France-based multinational Cerba Healthcare has entered into a joint venture agreement with medical services provider Lancet Laboratories for an undisclosed amount in a move that will see it take control of the Kenyan unit headed by Dr Ahmed Kalebi.
The agreement with South Africa-based Lancet will give Cerba control over a network of more than 100 laboratories previously owned by the firm that operate in 11 African countries including Kenya, Tanzania, Uganda, Rwanda, Botswana, Ghana, Mozambique, Nigeria, Swaziland, Zambia and Zimbabwe.
The labs spread across Africa have over 1,400 employees serving more than 1.3 million patients a year.
Lancet SA will now hold a 49 percent stake in the joint venture while Cerba Healthcare will own 51 percent. The European laboratory testing company will manage the firm which generated Sh5 billion turnover in 2018.

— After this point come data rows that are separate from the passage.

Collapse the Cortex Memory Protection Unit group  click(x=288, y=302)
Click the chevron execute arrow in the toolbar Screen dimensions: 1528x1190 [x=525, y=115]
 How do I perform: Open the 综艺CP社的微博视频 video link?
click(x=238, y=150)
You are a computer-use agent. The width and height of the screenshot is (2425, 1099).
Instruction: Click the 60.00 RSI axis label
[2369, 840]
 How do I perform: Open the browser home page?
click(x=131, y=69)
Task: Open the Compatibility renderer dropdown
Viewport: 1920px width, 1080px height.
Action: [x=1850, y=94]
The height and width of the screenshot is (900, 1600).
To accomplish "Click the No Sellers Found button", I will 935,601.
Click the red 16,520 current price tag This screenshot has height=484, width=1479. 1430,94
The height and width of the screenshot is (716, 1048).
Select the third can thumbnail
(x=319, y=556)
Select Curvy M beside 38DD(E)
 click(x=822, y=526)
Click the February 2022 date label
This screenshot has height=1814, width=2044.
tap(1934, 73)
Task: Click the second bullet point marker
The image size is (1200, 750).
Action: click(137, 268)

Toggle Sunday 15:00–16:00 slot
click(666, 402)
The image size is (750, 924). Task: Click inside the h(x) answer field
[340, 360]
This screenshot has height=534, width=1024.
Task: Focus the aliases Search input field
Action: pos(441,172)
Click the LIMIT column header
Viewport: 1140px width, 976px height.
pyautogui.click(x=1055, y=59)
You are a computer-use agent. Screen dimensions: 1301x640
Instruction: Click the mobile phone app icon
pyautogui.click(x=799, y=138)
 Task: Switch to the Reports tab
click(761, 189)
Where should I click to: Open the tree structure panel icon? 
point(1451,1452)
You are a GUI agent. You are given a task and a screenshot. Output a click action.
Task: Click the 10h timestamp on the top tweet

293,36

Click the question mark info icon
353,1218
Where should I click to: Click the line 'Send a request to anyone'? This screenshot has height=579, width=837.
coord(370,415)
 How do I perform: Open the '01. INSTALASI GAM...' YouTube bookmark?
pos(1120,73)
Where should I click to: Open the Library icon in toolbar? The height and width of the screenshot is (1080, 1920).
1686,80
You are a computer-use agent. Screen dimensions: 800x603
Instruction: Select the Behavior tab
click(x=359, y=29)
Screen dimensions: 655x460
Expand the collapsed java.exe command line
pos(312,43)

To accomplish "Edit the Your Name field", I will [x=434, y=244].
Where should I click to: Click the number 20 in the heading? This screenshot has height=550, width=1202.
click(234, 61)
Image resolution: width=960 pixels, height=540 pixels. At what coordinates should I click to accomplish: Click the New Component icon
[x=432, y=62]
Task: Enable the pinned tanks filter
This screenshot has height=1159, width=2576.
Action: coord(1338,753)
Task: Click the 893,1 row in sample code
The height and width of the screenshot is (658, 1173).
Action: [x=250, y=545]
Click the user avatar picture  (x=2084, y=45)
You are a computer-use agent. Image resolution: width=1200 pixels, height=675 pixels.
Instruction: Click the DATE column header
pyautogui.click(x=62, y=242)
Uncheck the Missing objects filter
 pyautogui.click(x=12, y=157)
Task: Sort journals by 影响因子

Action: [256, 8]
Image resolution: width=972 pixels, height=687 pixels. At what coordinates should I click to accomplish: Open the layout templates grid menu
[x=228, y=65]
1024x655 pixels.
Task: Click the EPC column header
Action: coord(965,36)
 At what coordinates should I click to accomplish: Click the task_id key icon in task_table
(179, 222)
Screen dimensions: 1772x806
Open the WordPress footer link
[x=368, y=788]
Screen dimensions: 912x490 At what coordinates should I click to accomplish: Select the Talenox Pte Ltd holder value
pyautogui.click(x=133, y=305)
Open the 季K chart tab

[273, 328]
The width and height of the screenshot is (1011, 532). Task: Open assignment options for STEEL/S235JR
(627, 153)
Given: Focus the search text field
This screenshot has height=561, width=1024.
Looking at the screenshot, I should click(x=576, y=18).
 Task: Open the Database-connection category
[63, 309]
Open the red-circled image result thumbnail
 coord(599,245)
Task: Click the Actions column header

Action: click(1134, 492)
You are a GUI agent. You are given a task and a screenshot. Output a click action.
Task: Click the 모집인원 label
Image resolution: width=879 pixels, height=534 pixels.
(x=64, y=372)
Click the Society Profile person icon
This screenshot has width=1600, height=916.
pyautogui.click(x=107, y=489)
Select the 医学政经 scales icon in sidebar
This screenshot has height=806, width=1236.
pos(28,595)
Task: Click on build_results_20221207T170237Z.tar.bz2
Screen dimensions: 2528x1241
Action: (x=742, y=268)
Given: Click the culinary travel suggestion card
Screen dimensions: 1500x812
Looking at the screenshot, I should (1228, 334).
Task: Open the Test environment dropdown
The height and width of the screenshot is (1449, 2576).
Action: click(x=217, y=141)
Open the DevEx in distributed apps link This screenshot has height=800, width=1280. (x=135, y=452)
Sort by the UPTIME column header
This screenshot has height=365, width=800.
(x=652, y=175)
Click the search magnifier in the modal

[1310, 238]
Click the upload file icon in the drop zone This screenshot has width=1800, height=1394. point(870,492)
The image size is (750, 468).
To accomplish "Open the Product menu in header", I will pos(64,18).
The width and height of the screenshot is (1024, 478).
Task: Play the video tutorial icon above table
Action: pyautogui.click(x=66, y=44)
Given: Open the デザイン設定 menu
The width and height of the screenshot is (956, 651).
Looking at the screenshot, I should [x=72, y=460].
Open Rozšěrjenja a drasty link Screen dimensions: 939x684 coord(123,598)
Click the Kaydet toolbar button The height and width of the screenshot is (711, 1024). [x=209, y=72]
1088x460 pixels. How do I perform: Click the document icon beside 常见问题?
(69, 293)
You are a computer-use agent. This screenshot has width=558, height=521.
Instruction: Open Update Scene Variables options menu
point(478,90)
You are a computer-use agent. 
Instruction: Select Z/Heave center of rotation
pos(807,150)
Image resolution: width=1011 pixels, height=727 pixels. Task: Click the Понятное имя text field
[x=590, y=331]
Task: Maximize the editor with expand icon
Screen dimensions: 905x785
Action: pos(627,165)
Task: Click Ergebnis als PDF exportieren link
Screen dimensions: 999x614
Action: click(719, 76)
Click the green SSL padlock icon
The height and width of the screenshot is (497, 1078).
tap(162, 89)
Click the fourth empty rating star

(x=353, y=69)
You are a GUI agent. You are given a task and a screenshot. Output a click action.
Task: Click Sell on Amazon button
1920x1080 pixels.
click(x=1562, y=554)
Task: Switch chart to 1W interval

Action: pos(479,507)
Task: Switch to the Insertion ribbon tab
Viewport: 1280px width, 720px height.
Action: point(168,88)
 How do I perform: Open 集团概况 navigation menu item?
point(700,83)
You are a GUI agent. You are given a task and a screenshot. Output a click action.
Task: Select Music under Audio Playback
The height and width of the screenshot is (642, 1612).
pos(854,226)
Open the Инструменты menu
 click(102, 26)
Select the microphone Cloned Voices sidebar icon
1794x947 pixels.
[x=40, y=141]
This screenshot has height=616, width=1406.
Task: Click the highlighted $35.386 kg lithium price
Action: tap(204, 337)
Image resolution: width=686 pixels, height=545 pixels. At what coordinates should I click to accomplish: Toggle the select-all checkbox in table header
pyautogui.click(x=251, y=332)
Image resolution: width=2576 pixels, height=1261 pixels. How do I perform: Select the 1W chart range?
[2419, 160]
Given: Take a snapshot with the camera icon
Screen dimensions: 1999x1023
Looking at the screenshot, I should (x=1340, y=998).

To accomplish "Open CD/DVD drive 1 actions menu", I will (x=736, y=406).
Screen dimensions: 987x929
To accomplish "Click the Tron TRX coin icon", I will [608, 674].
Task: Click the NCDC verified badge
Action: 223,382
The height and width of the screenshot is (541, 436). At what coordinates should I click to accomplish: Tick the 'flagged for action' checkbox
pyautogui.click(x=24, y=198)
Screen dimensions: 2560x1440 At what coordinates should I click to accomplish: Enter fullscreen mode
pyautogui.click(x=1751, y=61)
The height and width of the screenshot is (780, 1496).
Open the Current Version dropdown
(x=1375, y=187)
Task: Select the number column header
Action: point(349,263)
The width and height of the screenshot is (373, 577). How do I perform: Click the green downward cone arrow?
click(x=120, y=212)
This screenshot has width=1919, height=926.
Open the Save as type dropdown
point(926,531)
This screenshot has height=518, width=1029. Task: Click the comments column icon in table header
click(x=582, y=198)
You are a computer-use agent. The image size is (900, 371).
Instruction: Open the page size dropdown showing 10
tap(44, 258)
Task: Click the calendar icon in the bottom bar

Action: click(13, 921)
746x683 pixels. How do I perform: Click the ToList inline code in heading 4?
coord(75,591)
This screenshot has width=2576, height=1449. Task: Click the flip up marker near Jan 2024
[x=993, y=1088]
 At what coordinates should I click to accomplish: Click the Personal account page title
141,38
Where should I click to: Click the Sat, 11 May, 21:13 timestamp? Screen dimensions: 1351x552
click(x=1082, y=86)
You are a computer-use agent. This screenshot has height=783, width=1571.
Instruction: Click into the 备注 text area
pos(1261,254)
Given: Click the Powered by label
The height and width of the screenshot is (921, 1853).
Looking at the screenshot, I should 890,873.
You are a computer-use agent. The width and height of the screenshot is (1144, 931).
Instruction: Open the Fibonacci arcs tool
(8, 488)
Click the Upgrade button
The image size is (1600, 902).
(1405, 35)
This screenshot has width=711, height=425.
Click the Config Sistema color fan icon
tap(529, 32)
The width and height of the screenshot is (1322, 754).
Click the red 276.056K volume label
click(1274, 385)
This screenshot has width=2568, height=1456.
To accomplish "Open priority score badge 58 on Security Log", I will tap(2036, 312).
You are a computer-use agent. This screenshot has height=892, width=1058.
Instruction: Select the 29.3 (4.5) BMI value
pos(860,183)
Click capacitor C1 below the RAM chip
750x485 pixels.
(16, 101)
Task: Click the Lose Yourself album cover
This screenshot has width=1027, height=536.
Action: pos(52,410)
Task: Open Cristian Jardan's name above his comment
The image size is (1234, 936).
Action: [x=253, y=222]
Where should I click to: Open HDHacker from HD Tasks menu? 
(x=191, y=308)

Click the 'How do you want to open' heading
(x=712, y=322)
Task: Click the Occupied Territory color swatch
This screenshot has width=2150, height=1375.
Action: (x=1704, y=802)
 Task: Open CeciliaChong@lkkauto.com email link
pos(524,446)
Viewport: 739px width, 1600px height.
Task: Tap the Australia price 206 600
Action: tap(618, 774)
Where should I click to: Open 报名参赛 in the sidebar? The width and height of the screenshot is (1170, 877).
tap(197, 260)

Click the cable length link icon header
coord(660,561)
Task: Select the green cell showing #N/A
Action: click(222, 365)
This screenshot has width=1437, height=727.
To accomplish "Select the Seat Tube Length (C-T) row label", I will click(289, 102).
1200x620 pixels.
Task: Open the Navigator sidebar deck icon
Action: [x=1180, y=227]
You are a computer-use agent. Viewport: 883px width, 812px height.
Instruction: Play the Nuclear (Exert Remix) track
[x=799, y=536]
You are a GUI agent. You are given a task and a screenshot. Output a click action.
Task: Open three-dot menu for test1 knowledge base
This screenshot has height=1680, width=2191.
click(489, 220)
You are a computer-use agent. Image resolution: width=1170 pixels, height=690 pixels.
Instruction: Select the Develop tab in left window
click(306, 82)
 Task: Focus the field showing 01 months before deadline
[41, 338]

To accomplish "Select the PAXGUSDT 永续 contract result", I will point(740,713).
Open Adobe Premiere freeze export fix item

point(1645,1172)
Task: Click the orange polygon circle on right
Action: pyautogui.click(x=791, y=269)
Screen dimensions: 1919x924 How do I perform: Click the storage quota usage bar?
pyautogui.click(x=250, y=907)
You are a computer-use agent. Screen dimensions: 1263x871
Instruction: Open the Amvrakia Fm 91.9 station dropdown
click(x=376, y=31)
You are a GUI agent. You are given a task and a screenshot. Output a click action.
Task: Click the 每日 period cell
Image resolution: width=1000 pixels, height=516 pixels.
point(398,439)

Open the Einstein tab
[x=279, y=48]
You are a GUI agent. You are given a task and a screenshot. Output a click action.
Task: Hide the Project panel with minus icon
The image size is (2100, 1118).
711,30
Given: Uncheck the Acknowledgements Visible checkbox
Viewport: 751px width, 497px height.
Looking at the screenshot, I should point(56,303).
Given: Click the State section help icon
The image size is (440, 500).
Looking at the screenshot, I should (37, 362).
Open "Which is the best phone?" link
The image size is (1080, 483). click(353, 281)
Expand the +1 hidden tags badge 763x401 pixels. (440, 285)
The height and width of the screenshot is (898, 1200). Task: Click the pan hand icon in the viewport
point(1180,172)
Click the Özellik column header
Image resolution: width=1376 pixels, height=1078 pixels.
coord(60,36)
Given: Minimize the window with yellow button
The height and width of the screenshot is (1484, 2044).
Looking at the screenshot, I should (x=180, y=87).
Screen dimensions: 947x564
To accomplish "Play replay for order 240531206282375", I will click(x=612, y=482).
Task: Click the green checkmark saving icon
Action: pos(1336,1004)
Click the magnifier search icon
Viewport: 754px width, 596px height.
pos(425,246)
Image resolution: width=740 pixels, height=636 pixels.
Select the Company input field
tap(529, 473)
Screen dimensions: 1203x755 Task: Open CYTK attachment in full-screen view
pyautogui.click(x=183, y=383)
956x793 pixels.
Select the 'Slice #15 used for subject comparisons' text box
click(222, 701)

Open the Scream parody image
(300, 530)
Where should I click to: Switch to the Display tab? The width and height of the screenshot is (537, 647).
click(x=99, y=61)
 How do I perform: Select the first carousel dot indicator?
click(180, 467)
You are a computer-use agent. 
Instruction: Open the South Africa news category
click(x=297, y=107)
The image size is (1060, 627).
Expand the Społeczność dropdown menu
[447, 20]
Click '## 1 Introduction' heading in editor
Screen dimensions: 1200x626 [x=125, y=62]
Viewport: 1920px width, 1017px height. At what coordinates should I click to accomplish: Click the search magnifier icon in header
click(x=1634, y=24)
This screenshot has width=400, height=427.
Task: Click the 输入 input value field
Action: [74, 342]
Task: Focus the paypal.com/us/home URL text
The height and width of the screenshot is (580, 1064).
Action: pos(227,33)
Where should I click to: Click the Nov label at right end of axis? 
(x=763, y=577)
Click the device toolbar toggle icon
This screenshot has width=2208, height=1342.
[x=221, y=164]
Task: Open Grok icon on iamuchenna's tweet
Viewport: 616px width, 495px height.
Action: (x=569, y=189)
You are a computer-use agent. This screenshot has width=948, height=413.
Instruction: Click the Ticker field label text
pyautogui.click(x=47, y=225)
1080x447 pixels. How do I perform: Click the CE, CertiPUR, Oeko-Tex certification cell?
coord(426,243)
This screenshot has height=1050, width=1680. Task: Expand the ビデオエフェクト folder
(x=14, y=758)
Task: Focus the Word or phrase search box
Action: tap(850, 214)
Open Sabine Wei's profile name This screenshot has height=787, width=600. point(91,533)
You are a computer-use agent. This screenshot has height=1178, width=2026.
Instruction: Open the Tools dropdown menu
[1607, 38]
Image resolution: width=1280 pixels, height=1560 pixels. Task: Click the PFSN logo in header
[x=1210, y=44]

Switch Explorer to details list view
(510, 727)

The joint venture, however, does not include operations in South Africa. Cerba, which already has two running programmes in Africa, will be the majority shareholder of Lancet Kenya while Dr Ahmed Kalebi, who is the CEO of Pathologists Lancet Kenya (PLK) and the Lancet Group of Laboratories in East Africa will retain his shares.
“Currently we as PLK will not be diluted through this transfer. I will still remain the largest single shareholder despite the fact that Cerba will be the majority shareholder,” said Dr Kalebi.
PLK operates 38 labs and service points in Kenya and has subsidiaries in Uganda, Tanzania and Rwanda.
The Competition Authority of Kenya (CAK) in December 2018 approved the deal to take over Lancet’s shareholding in PLK, saying it met the threshold for exclusion under the CAK Act.
The Authority can declare certain transactions excluded from provisions of Part IV of the Competition Act if they are unlikely to affect competition negatively and the combined turnover of the merging parties, for the preceding year, is below Sh1 billion.